Argumentation sur la facture
L'humidité, l'usage du four ou de l'eau chaude... du tac au tac, Elmadani Abaskar répond à leurs inquiétudes, désamorce les idées reçues. Mais, c'est surtout son argumentation sur la facture qui fait mouche. Sans faire attention, le fournisseur d'énergie "va vous demander une régularisation de 2, 3.000 euros !" "Aaah!", réagit une dame dans l'assistance. Car dans un contexte de flambée des prix de l'énergie, que le bouclier tarifaire du gouvernement n'a absorbée qu'en partie, c'est souvent une facture de régularisation douloureuse qui a poussé les locataires à se préoccuper davantage de leur consommation d'énergie.
C'est le cas de Dede Mwamba, 46 ans, qui vit dans la résidence avec ses deux enfants depuis novembre 2020. L'hiver dernier, elle raconte avoir dû payer 700 euros de régularisation et s'être ensuite décidée à installer sur son téléphone l'application d'EDF pour suivre sa consommation. Pour limiter celle-ci, elle s'est déjà mise à cuisiner en gros pour la semaine, plutôt que tous les jours comme avant. Et après l'atelier, elle est convaincue de débrancher ses appareils en veille quand ils sont inutilisés. "C'est très important. Surtout en ce moment !", lâche-t-elle. "Il faut qu'on se mette dans la tête de réduire ci, réduire ça...", dit aussi Claudette Buffet, 72 ans, arrivée en novembre 2020 dans la résidence. "On n'a pas des grosses retraites, je n'ai pas envie d'avoir une facture élevée !", dit-elle.
Distribution d'un kit
L'atelier se termine avec la distribution d'un kit composé, entre autres, d'un thermomètre indiquant les niveaux idéaux de température: 19 degrés dans le salon, 16 à 18 dans une chambre d'adulte, 20 à 22 dans une chambre d'enfant, et trop chaud au-delà. Les kits restants seront distribués aux locataires qui ne sont pas venus les chercher, lors de visites à domicile qui permettront de suggérer des éco-gestes adaptés à chaque ménage.

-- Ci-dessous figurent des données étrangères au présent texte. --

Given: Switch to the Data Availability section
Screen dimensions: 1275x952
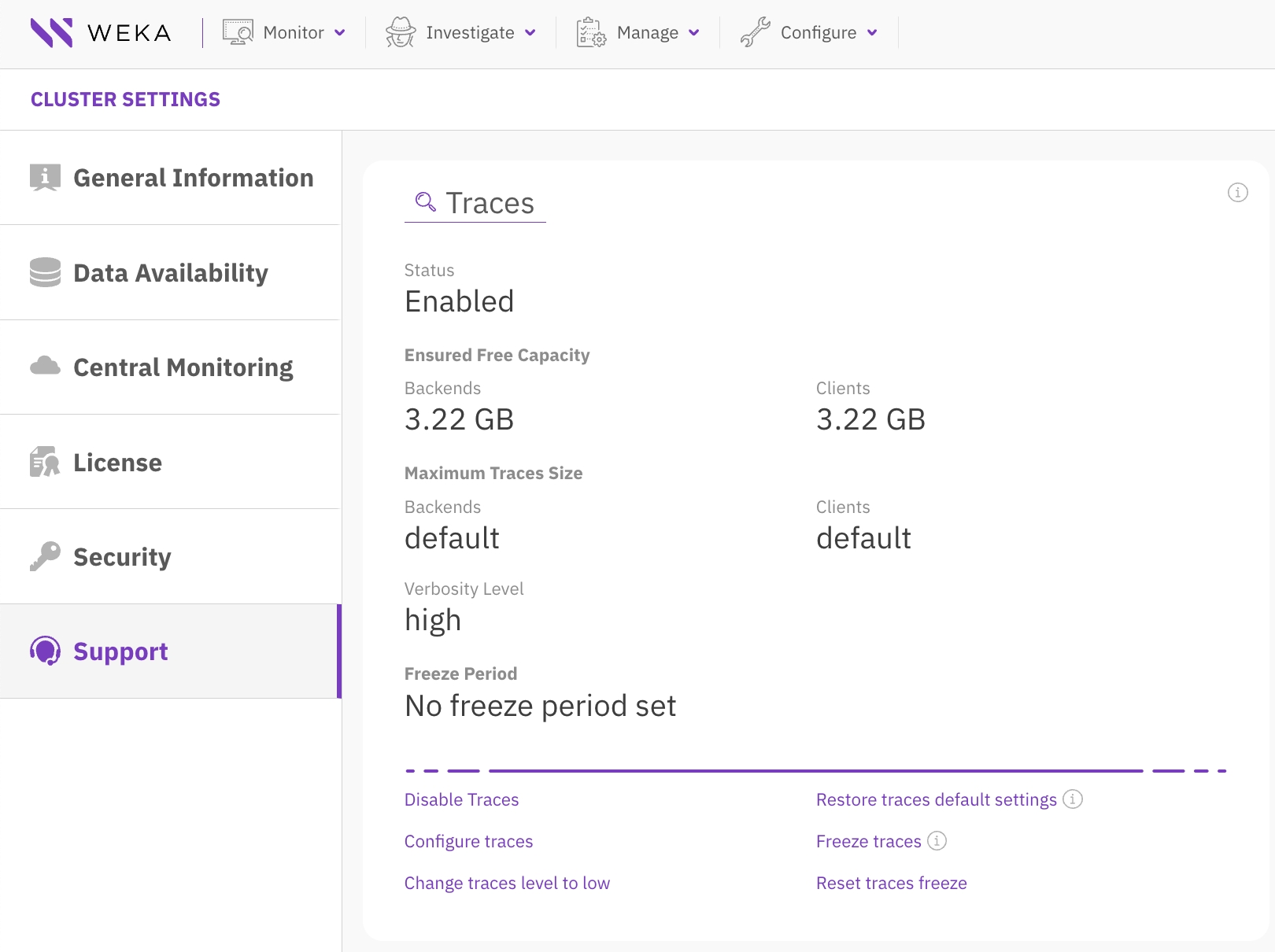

L'objectif pour le bailleur est aussi de limiter les impayés de ses locataires, 35% des occupants du parc HLM vivant sous le seuil de pauvreté. CDC Habitat, qui gère quelque 350.000 logements sociaux dans toute la France, a d'ores et déjà prévu un fonds de solidarité de 1,15 million d'euros pour accompagner les locataires les plus en difficulté. "On sait que nos locataires sont fragiles économiquement, et l'idée, c'est de limiter l'impact des hausses de prix pour eux", justifie Lydia Bendifallah, cheffe de projet Développement social urbain chez CDC Habitat. "Si on n'est pas sur le terrain, la réponse ne sera pas forcément adaptée", ajoute-t-elle. "Il y en a encore qui sont réticents", confie Elmadani Abaskar. Une fois les ateliers terminés, "la difficulté, c'est que derrière, le conseil puisse être appliqué".